Another naive alternative: just rely on Sidekiq's automatic retry for failed jobs. Problems:

  • Retry doesn't cover dropped-before-enqueue. If perform_async is never reached (network failure, bug, deploy race), nothing enqueues and nothing retries.
  • Retry doesn't cover queue-data-loss. If Redis is flushed (operator mistake, corruption, failover), retry records are lost with everything else.

The scheduler is enqueue-insurance, not execution- insurance.

Canonical implementation (PlanetScale, 2022)

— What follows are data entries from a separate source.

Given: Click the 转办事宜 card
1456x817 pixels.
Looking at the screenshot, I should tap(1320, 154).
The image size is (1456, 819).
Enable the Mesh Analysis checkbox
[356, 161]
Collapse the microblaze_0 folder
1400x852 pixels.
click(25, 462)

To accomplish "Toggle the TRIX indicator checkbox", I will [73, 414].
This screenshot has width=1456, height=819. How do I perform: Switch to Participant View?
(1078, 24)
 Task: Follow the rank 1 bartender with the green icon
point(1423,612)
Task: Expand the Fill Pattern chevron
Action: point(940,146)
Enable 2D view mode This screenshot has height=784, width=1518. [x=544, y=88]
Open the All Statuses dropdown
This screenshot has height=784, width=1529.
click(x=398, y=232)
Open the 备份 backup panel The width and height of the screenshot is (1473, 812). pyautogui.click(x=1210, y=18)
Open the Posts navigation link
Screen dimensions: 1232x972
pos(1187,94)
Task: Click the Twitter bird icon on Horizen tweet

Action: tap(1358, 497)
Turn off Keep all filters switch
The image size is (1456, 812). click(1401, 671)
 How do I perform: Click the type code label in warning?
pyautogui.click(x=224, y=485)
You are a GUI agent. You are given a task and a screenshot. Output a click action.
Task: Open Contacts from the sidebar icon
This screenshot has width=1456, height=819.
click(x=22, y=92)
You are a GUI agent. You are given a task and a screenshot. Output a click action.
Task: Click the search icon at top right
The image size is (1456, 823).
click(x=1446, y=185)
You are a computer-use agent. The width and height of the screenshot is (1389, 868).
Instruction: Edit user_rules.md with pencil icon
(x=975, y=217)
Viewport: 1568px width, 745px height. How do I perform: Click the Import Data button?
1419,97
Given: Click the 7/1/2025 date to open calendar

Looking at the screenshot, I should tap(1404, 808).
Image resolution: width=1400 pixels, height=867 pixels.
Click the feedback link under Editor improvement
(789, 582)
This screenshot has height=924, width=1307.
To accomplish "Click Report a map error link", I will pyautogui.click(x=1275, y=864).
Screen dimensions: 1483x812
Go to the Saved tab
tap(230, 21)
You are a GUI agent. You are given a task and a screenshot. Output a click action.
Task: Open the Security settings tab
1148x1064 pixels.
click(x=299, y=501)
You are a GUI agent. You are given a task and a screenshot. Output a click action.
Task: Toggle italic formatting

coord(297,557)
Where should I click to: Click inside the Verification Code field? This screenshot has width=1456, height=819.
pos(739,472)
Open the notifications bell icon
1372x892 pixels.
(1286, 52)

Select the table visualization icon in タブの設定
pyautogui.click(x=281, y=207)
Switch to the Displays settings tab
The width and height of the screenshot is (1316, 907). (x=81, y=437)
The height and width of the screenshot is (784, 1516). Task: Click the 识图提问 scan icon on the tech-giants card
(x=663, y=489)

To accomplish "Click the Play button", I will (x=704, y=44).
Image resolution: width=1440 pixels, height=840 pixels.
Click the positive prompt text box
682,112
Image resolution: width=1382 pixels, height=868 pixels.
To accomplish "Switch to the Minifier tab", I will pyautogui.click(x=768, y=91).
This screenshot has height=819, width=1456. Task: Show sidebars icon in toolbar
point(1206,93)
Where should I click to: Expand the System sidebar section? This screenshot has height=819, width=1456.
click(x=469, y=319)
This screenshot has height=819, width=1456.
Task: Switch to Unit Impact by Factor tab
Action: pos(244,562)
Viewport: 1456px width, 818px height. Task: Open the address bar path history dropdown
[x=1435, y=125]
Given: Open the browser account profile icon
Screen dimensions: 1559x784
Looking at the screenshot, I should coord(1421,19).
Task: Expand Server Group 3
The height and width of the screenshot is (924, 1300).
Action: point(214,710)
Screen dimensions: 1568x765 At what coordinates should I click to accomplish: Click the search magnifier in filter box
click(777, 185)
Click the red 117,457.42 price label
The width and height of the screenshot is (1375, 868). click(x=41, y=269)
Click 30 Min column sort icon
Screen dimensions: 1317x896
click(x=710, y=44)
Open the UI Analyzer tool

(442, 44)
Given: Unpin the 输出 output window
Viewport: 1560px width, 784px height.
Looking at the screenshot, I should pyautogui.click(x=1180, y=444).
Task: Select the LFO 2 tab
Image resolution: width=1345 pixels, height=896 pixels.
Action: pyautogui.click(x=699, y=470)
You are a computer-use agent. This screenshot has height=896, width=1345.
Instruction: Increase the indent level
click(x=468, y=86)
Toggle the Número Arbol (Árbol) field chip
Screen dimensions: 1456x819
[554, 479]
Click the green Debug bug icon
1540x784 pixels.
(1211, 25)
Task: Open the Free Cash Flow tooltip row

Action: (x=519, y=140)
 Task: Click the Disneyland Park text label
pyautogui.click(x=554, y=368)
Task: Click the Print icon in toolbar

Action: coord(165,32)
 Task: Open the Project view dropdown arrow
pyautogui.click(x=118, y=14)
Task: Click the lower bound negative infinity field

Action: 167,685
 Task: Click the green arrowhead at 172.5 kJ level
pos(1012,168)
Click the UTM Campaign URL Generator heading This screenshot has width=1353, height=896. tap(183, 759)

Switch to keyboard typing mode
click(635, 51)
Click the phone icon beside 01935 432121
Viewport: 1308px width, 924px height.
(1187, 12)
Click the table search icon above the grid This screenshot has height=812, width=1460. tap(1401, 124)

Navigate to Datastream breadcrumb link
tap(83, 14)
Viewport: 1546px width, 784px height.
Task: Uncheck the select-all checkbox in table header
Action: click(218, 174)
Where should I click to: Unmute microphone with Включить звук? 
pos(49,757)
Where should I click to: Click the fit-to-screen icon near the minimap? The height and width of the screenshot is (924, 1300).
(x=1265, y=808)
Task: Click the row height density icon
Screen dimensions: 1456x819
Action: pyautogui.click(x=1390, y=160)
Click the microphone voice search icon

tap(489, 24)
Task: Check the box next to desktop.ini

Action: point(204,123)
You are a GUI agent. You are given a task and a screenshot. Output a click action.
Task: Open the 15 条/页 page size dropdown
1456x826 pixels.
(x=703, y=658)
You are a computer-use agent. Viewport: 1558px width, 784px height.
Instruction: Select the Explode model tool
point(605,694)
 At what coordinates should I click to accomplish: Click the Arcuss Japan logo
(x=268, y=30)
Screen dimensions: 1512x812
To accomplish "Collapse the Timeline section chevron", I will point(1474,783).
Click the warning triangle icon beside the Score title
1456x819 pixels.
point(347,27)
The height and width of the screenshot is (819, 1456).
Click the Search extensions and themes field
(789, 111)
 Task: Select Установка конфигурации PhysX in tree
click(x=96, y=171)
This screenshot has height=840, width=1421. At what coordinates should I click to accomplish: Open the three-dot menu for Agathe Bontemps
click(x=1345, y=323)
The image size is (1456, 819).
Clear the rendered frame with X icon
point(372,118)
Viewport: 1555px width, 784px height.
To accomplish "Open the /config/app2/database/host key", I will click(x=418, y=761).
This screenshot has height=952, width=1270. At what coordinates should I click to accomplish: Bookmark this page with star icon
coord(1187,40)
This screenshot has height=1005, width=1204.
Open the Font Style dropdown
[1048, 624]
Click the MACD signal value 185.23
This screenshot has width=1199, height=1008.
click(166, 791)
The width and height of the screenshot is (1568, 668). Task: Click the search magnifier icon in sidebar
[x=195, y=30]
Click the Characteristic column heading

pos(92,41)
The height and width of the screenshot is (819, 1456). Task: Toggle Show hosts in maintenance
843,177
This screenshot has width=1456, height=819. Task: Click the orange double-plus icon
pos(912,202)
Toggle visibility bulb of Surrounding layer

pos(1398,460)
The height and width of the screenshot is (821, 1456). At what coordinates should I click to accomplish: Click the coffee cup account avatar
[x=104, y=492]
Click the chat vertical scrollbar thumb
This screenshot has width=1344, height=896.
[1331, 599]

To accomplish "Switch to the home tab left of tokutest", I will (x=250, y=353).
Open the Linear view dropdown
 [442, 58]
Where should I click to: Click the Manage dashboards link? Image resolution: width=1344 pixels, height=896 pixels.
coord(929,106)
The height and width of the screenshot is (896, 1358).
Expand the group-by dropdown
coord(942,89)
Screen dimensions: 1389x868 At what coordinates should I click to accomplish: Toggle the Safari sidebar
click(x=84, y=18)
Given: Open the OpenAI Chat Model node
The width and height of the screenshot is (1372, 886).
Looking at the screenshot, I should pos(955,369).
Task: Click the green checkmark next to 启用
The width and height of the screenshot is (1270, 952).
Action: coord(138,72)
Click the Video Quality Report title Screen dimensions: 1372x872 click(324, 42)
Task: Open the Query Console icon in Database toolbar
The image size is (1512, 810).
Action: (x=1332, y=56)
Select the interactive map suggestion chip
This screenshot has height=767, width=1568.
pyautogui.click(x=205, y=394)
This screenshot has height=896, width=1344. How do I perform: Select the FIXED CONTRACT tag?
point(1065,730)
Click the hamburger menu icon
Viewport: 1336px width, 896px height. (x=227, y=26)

From sources/2026-04-21-planetscale-how-we-made-planetscales-background-jobs-self-healing:

  • Create-a-database flow:
  • User action creates databases row with state: pending.
  • Synchronous DatabaseCreationJob.perform_async(id) for fast path.
  • ScheduleDatabaseJobs runs every minute, finds all Database.pending, re-enqueues each.
  • Backup flow:
  • BackupPolicy rows exist for each database (row- of-record for should this be backed up?).
  • ScheduleBackupJobs runs every 5 minutes: BackupPolicy.needs_to_run.in_batches { |batch| BackupJob.perform_bulk(batch.pluck(:id)) }.
  • No user-triggered enqueue for backups — this is a pure scheduler-only case where latency floor is acceptable.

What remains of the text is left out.